__Requirement__: Among the records that follow, set down only the lines from the one containing "EN [link] (913, 13)" to the one containing "Continue Shopping (206, 1078)", both included, exactly.
==*==
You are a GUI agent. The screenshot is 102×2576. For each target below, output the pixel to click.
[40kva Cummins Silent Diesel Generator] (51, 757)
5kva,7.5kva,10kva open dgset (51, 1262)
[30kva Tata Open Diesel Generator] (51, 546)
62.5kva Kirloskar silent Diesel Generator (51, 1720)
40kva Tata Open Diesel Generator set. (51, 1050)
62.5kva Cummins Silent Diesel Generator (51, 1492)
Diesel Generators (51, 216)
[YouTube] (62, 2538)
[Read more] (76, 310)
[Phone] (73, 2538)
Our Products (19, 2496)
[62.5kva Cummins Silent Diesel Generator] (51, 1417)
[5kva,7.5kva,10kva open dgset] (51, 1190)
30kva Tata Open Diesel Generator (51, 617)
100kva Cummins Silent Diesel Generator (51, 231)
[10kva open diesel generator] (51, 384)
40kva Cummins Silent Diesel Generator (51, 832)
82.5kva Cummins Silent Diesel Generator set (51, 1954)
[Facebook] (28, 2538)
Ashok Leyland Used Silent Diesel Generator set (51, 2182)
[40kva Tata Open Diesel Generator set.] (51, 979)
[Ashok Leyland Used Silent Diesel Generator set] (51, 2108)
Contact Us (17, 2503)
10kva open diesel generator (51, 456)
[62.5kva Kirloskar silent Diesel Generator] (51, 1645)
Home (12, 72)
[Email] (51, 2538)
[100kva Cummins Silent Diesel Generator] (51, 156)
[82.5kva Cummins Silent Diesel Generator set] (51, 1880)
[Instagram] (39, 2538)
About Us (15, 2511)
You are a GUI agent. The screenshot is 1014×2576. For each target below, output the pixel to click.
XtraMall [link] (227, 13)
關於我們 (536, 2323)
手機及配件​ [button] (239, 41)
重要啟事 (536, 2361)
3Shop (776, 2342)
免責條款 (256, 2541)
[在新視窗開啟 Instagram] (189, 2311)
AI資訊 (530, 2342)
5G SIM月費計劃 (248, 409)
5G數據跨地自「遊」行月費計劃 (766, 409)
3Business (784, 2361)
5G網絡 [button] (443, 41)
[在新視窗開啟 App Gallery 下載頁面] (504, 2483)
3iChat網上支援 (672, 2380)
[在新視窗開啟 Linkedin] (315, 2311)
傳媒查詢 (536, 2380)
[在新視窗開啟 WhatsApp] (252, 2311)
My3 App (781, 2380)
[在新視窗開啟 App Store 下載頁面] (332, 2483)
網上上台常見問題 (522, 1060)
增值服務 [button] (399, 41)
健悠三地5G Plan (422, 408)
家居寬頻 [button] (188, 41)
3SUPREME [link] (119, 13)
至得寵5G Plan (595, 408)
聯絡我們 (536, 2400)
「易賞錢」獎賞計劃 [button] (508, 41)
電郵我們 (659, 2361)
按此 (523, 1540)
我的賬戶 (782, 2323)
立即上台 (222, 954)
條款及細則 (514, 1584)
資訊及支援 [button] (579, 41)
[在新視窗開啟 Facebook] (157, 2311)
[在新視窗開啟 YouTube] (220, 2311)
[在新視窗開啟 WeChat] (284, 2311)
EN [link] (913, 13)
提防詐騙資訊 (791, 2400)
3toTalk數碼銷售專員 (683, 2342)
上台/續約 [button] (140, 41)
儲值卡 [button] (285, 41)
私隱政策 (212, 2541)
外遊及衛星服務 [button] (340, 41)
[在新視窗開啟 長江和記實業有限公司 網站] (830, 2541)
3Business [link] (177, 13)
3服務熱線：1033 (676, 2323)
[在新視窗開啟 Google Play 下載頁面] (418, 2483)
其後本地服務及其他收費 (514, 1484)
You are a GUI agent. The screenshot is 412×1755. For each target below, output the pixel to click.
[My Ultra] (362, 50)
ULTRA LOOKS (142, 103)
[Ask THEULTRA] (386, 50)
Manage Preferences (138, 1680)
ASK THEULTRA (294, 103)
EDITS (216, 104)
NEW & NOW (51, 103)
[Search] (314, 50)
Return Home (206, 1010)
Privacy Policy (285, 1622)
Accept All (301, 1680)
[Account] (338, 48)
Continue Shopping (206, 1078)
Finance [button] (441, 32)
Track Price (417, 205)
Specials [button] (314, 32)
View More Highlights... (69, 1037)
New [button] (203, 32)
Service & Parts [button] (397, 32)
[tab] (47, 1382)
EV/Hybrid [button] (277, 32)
==*==
__Solution for this problem__:
EN [link] (913, 13)
提防詐騙資訊 (791, 2400)
3toTalk數碼銷售專員 (683, 2342)
上台/續約 [button] (140, 41)
儲值卡 [button] (285, 41)
私隱政策 (212, 2541)
外遊及衛星服務 [button] (340, 41)
[在新視窗開啟 長江和記實業有限公司 網站] (830, 2541)
3Business [link] (177, 13)
3服務熱線：1033 (676, 2323)
[在新視窗開啟 Google Play 下載頁面] (418, 2483)
其後本地服務及其他收費 (514, 1484)
You are a GUI agent. The screenshot is 412×1755. For each target below, output the pixel to click.
[My Ultra] (362, 50)
ULTRA LOOKS (142, 103)
[Ask THEULTRA] (386, 50)
Manage Preferences (138, 1680)
ASK THEULTRA (294, 103)
EDITS (216, 104)
NEW & NOW (51, 103)
[Search] (314, 50)
Return Home (206, 1010)
Privacy Policy (285, 1622)
Accept All (301, 1680)
[Account] (338, 48)
Continue Shopping (206, 1078)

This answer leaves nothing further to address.